Problem details: If a line in the data contains "will", copy it out.

Input records:
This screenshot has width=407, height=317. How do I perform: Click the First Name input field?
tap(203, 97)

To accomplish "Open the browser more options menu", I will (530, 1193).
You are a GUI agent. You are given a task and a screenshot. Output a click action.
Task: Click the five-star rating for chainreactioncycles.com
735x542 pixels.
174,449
--
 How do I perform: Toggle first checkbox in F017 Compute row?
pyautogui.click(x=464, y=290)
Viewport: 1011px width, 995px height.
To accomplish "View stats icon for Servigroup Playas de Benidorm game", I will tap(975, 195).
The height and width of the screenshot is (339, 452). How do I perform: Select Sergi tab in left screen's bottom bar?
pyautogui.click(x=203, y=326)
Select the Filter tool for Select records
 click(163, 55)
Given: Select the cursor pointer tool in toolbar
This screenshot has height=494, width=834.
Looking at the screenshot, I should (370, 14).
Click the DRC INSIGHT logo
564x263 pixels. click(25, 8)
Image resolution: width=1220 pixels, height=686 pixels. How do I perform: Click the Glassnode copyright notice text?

Problem solution:
To accomplish "Open the browser more options menu", I will (530, 1193).
To accomplish "View stats icon for Servigroup Playas de Benidorm game", I will tap(975, 195).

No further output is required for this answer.